As workers tried to evacuate the building, the second floor was hit again, it said, followed by “direct shelling of the ground floor” as rescue teams fought a fire caused by the bombing.
The attack killed one of its staff members, identified as Omar Isleem, and injured two other workers, along with a civilian who had tried to help extinguish a subsequent fire, the PCRS said. Photos published by the PRCS appeared to show significant destruction, with debris covering the floor.
“The repeated strikes during evacuation and rescue operations clearly demonstrate that the shelling was deliberate and systematic,” the organization said.
The attack came amid a spiraling humanitarian crisis in Gaza marked by growing starvation and rising deaths from malnutrition due to Israel’s offensive and crippling aid restrictions.
Meanwhile, there was outcry in Israel after Hamas released video over the weekend appearing to show a visibly gaunt hostage alongside images of emaciated babies as international fury grows over the rising deaths of Palestinians from starvation under Israel’s offensive and crippling aid restrictions.
The undated video, which NBC News was not able to independently verify, appears to show Evyatar David, who was one of around 250 people taken hostage during the Hamas-led Oct. 7, 2023, attack.
The video’s release coincided with a visit to Israel by President Donald Trump’s special envoy, Steve Witkoff, who met with hostages’ families, a week after quitting ceasefire talks, blaming Hamas’ intransigence.
The Israel Defense Forces said it was “reviewing the claim that a building belonging to the Palestinian Red Crescent Society (PRCS) was damaged,” and that uninvolved individuals were harmed as a result of one of its strikes.
But World Health Organization Director-General Tedros Adhanom Ghebreyesus described the incident as “appalling” and called for a ceasefire in Gaza in a statement on X on Sunday. “We demand that attacks on health and humanitarian workers must stop,” he said.
In a separate statement, The International Committee of the Red Cross said Sunday that it was “unacceptable that first responders in Gaza — like Omar and staff and volunteers of the PRCS — go to work every day fearing they may not return to their families.”

The United Nations Human Rights Office in the Occupied Palestinian Territories also expressed “deep shock and outrage” over the “continued killings of emergency workers in Gaza.”
“There must be an independent investigation into all killings of civilians,” it said in a separate post shared on X on Sunday, noting that “deliberate killings of humanitarian workers may amount to war crimes.”

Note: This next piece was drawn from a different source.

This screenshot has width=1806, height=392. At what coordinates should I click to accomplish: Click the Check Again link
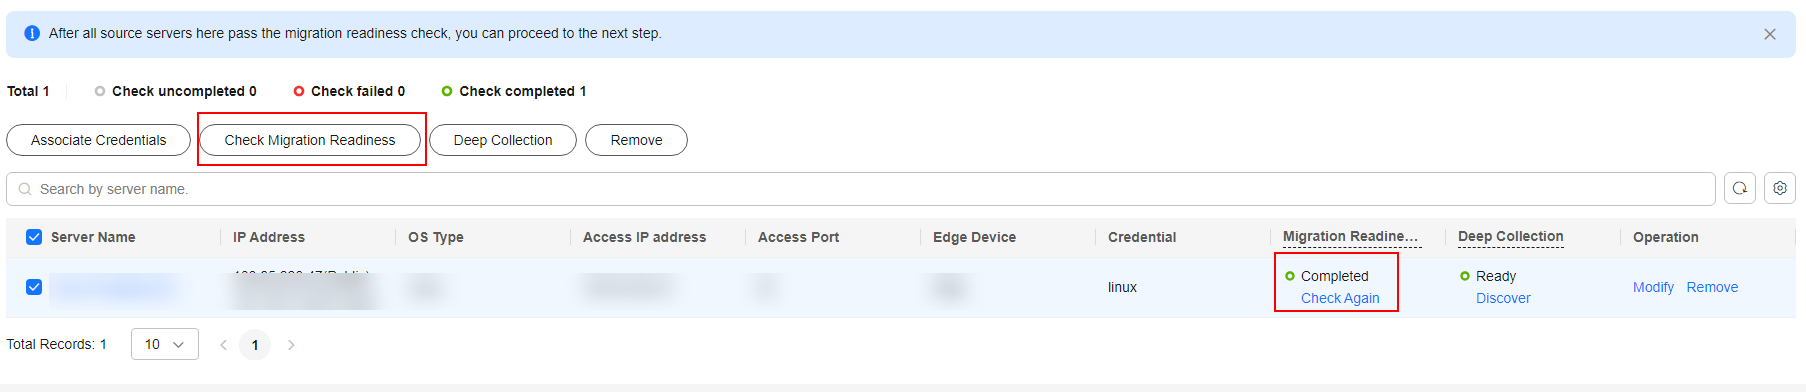point(1340,298)
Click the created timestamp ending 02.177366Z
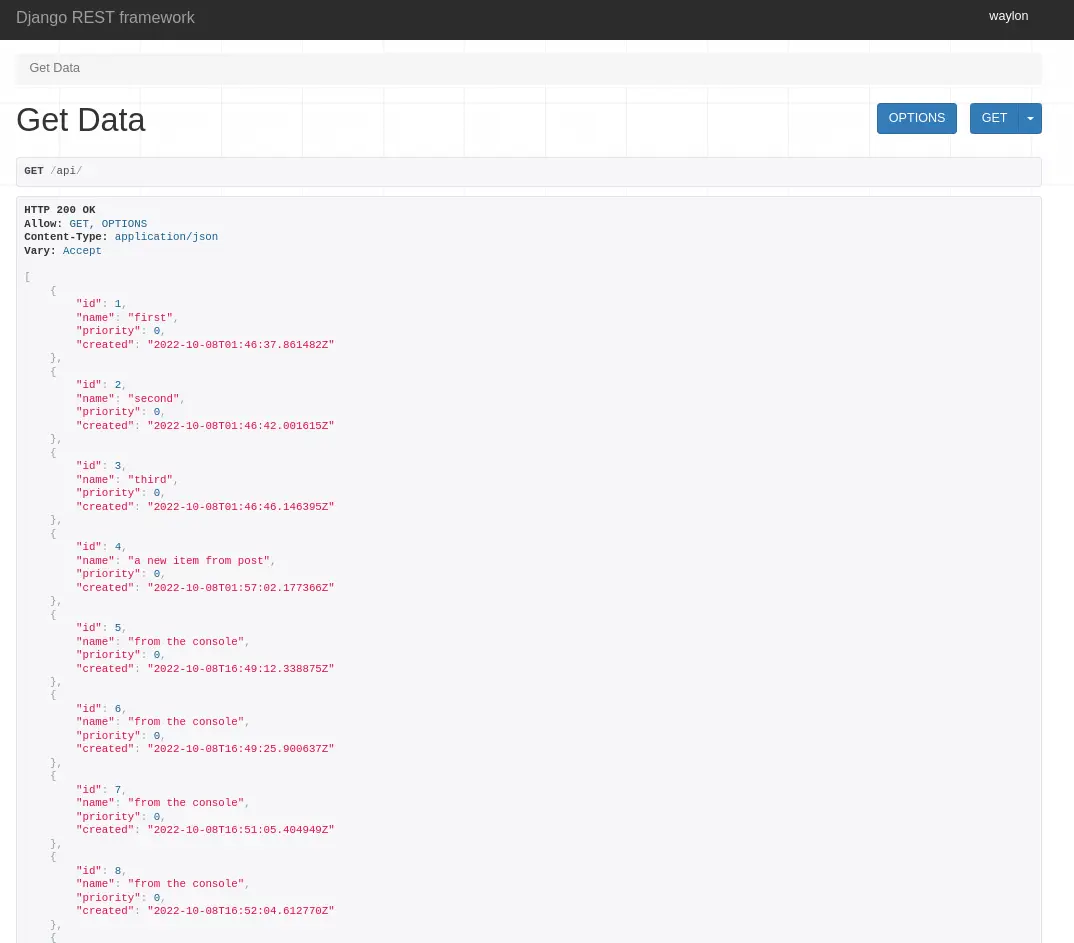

The PRCS said on Sunday that at least 51 of its staff members and volunteers, including 29 who it said were killed while performing humanitarian duties, were among those killed since Israel launched its offensive in Gaza following the Hamas-led Oct. 7, 2023 attacks in which some 1,200 people were killed and around 250 taken hostage, marking a deadly escalation in a decadeslong conflict.
More than 60,800 people have been killed since the war began, with hundreds killed over the span of days, according to the health ministry in Gaza.